#### 課題の指示:
ゲルマン人の大移動に関する文章から、「前6世紀ごろ、アルプス山脈の」という語句を含む箇所で始まり「igoths)は圧迫された。」で終わる部分を、一字一句違えずに書き写してください。

#### 出典文書:
☆ ☆ ☆ ☆
出典: フリー教科書『ウィキブックス(Wikibooks)』

ゲルマン人の大移動

2世紀から5世紀にかけての民族移動の図。

前6世紀ごろ、アルプス山脈の北にはケルト人(Celts)が住んでおり、鉄器文明を築いていた。しかし、バルト海沿岸を居住地とするゲルマン人(Germans)が南下して、ケルト人を圧迫した。ゲルマン人は、インド=ヨーロッパ語系である。

ゲルマン人が南下した結果、ゲルマン人がローマ帝国と接触することになった。

ゲルマン人は数十の部族(キウィタス)に分かれていた。すでに身分差がゲルマン人社会にあり、貴族・平民・奴隷の身分があった。

政治は、貴族と平民の成年男性が参加できる民会があり、全会一致を原則とした。

4世紀後半、アジア系のフン人(Huns)が、ロシア地方のヴォルガ川・ドン川をこえて西に進み、ゲルマン人の一派である東ゴート人(Ostrogoths)を圧迫した。そのため、西ゴート人(Visigoths)は圧迫された。

その西ゴートが、375年に南下を始め、ローマ帝国領内に侵入した。

これを契機に、ゲルマン人による大規模で長期の移動が起きた(ゲルマン人の大移動)。(ゲルマン人の大移動の期間は、その後200年間ほどにも、およぶ。)

※ 年号の安徽の語呂合わせで「ゲルマン民族みなゴリラ(375)」というのがある。

西ゴート人は410年に、いちじローマ市を占領した。西ゴート人はその後、ガリア西南部とイベリア半島に進出し、西ゴート王国を建国した。


いっぽうフン人は、5世紀前半にアッティラ王(Attila)のもと、パンノニア地方(現在のハンガリー地方)に進出するが、しかし451年に カタラウヌムの戦い で西ローマ帝国とゲルマン人の連合軍に敗れ、その後アッティラ王が死亡して、アッティラ王の国は滅ぶ。

ゲルマン人は476年に、ゲルマン人傭兵隊長オドアケル(Odoacer)が西ローマ皇帝を退位させて、476年に西ローマ帝国は滅んだ。なお、東ローマ帝国は、この時点では、まだ滅亡していない。

※ 世間でよくある勘違いで、西ローマ帝国の滅亡の原因として、「ゲルマン人の大移動」を挙げる人がいるが、しかしゲルマン人の大移動は375年から始まっており、西ローマ帝国の滅亡の476年とは100年ちかく離れているので、不正確な理解である。
☆ ☆ ☆ ☆
#### データ行:
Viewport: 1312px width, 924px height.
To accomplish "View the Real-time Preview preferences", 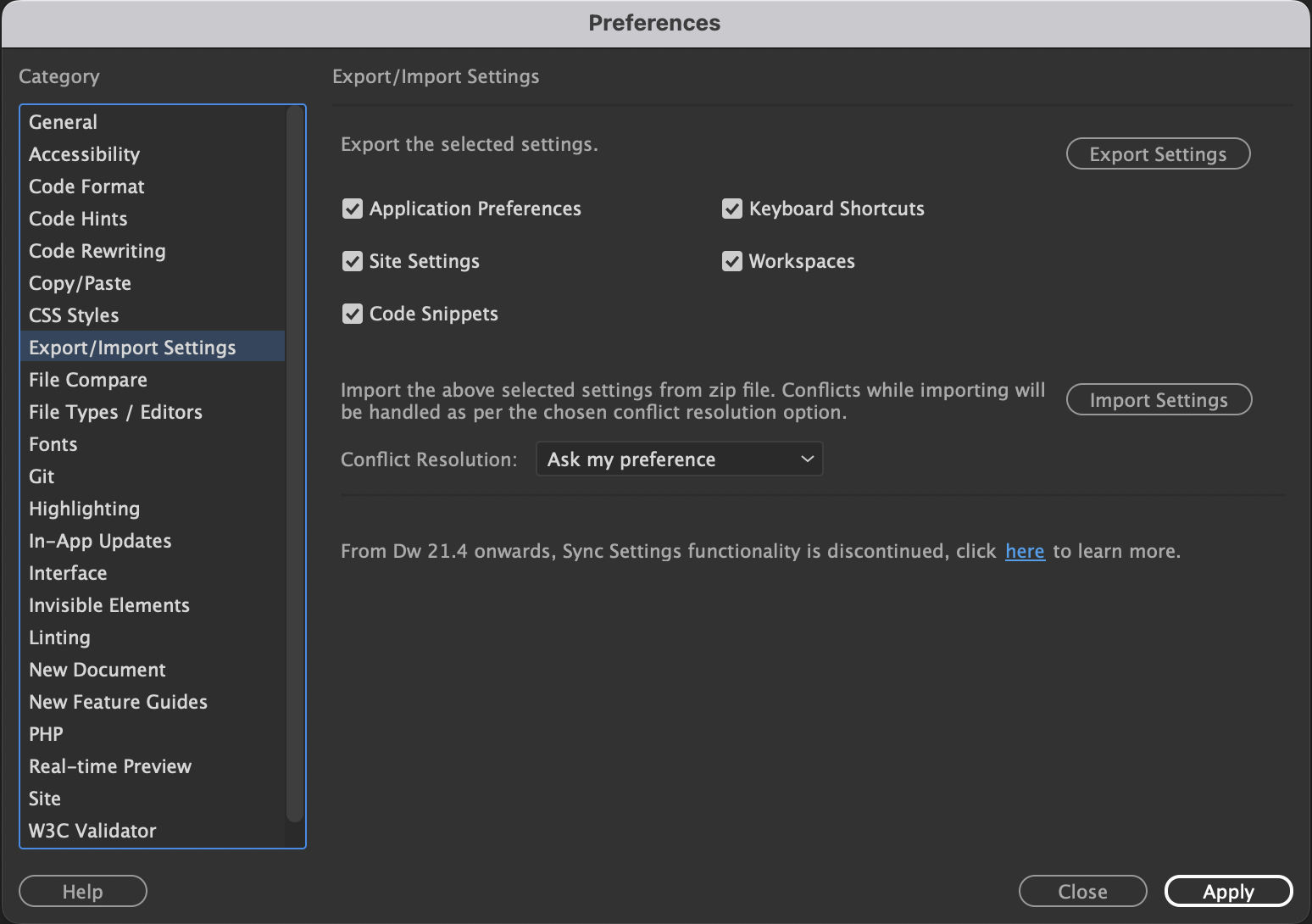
☆ ☆ ☆ ☆
#### 課題の解答:
前6世紀ごろ、アルプス山脈の北にはケルト人(Celts)が住んでおり、鉄器文明を築いていた。しかし、バルト海沿岸を居住地とするゲルマン人(Germans)が南下して、ケルト人を圧迫した。ゲルマン人は、インド=ヨーロッパ語系である。

ゲルマン人が南下した結果、ゲルマン人がローマ帝国と接触することになった。

ゲルマン人は数十の部族(キウィタス)に分かれていた。すでに身分差がゲルマン人社会にあり、貴族・平民・奴隷の身分があった。

政治は、貴族と平民の成年男性が参加できる民会があり、全会一致を原則とした。

4世紀後半、アジア系のフン人(Huns)が、ロシア地方のヴォルガ川・ドン川をこえて西に進み、ゲルマン人の一派である東ゴート人(Ostrogoths)を圧迫した。そのため、西ゴート人(Visigoths)は圧迫された。